EnumFonts, EnumFontFamilies with nonnull name

  • EnumFonts only finds at most one font for each bold/italics flag combination (per fsSelection); but this is counted separately for real matching fonts and for substituted fonts, separately for public and private fonts, separately for global and device fonts, and in some cases separately for TrueType and non-TrueType fonts.
  • For fonts listed in some charset-specific font substitutions, returns each substitutable name-and-charset as a separate additional font (even if the sought name itself is a charset-specific substitutable font name).

EnumFontFamiliesEx with nonempty name

  • Returns each charset of each font separately (even if the sought name is a charset-specific substitutable font name).

IDWriteGdiInterop::CreateFontFromLOGFONT, IDWriteGdiInterop1::GetMatchingFontsByLOGFONT

  • Finds a TrueType or CFF-outline OpenType font if any of its Microsoft-platform GDI family names (ID 1) equals the sought name. (More research needed: do encodings and cmaps matter?)
  • In Windows 7, ignores full names. In Windows 10, finds a font if any of its (Microsoft-platform?) full names (ID 4) equals the sought name. (More research needed: do outline formats, platforms, encodings and cmaps matter?)
  • Ignores PostScript names.
  • Does not find Type 1 fonts.
  • Finds fonts activated on demand by font managers, but only if their paths use backslashes.

IDWriteFactory::GetSystemFontCollection

  • Untested: does not expose Type 1 fonts.
  • Untested: since Windows 10 Anniversary Update (version 1607; 10.0; Build 14393), exposes fonts activated on demand by font managers or added via AddFontResource by MKV demuxers.

IDWriteFontFamily

  • By default, groups fonts by their WWS family name, which is synthesized for fonts that lack them, apparently in the same way that Windows Presentation Foundation does it. (Wayback Machine)
  • Since Windows 10 Fall Creators Update (version 1709; 10.0; Build 16299), supports grouping fonts by their typographic family name.

macOS

CTFont

  • Reads Unicode-, Macintosh- and Microsoft-platform names but prefers Macintosh-platform names.
  • Makes no distinction between plain and typographic family names. (Prefers typographic family names for display.) Generally, fonts have the same Macintosh-platform family name (ID 1) as their Microsoft-platform typographic family (ID 16) if it is present.
  • Ignores WWS family names (at least on macOS 10.13).
  • Exposes only a single English and a single localized name (based on the user’s language preferences) of each kind.
  • More research needed: what exactly is the “display name”? Is it related to TrueType name ID 18?
  • More research needed: which family names are read/preferred in fonts with Microsoft-platform names only?

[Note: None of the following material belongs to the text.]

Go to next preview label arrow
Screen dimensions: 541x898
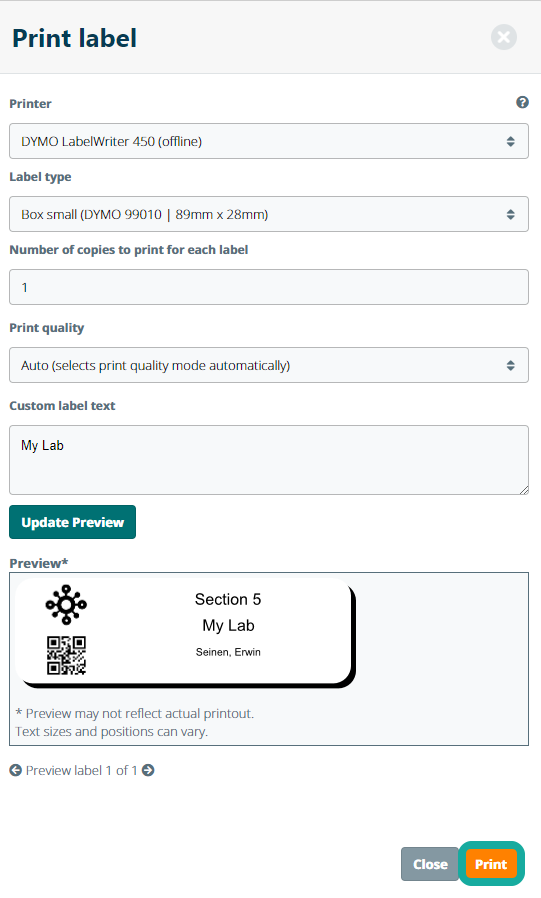[148, 770]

CTFontCollectionCreateMatchingFontDescriptors

  • Matches Microsoft-platform names even if CTFont does not expose them.
  • Matches a name if the font’s English name equals the sought name.
  • For at least some fonts, matches a name if the font’s main-language localized name (regardless of the user’s preferences) equals the sought name. Unclear how it determines the main language.

CTFontCreateForString

  • Alters preferred fallback fonts based on the user’s language preferences.

Fontconfig

  • Reads all platforms’ names and makes no distinction between the platforms.
  • Makes no distinction between the various kinds of family name.